What does Jesus’ lament over the city of Jerusalem in Luke 13:31-35 have to do with racial relations in the US? What does Jesus’ wilderness temptations in Luke 4 have to do with white privilege? How does the prophet Isaiah’s proclamation that God is “about to do a new thing” (43:19) speak into your life regarding your awareness and experience of racialization?
These are some of the questions we’ll be asking during the upcoming season of Lent – which comes early this year. Ash Wednesday is February 10. We’ll be taking the traditional scriptures assigned for the season and pondering how they intersect with our own experiences of race and racism.

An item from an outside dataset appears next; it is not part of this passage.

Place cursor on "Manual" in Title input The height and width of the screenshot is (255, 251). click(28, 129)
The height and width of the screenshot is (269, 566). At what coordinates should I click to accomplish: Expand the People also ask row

As a way of getting this conversation going I’ll be hosting Bible studies in our home throughout Lent. They’ll take place mid-week, for 75 minutes over the lunch hour, with a meal of soup, bread, and fruit provided. Mark is also leading one breakfast gathering. Each time we’ll be looking at the key scriptures for an upcoming worship service and discussing them through the lens of race. I plan to use comments, stories, and insights from these gatherings to weave into sermon presentations.
So, in order for this to work, we need people! If you are interested in participating, go to the link provided on the January 21 Phloem and Xylem email and sign up for one of these gatherings. Before you do, here are some other points to keep in mind:
+ I’m committed to making these conversations as accessible as possible, so no previous study or knowledge of these scriptures is required or expected.

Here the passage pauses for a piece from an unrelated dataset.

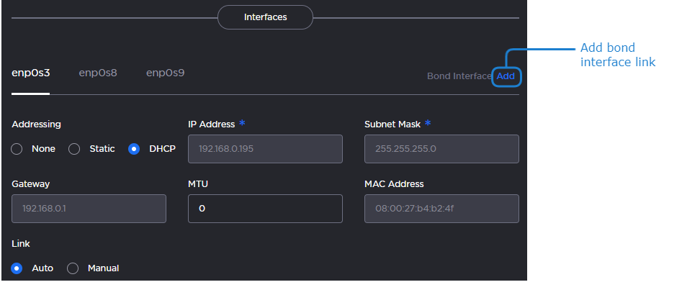Open the enp0s8 interface tab
The width and height of the screenshot is (700, 295).
(x=98, y=73)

+ Please sign up for only one gathering – preferably one of the early ones until those are filled.
+ Participants will receive an email prior to the gathering that names the one or two scriptures we’ll be discussing, with some questions to ponder ahead of time.
+ We will start and end promptly to respect schedules (11:45am – 1:00pm).
+ Just bring your Bible. Food provided.
On a related note…
The most recent issue of The Christian Century carries a news piece about a December gathering in Charleston, South Carolina that brought together 300 clergy and community leaders to address race relations. Charleston is home to Emmanuel African Methodist Episcopal Church, where nine members, all black, were murdered by a white extremist during a Bible study.
One of the themes to emerge from the gathering was a call for “small, face-to-face gatherings, such as sharing meals and Bible studies.” The keynote speaker, Rev. Dr. James Forbes, pastor emeritus of the influential Riverside Church in New York City, stated: “I am proposing that because of what happened in Charleston, that it took place at the Bible study, faith communities, in honor of those Charleston Nine, ought to hold Bible studies in which there is for the first time a demand that the groups be multiracial,” Forbes said, “and that they discuss issues about what we as individual congregations can do.” The article notes that Forbes has developed such a Bible study, based on the book of Ephesians – although I don’t think it is available yet.
During Lent we are having Bible studies among ourselves, but I like the possibilities of partnering with another congregation later in the year to have multi-racial Bible studies.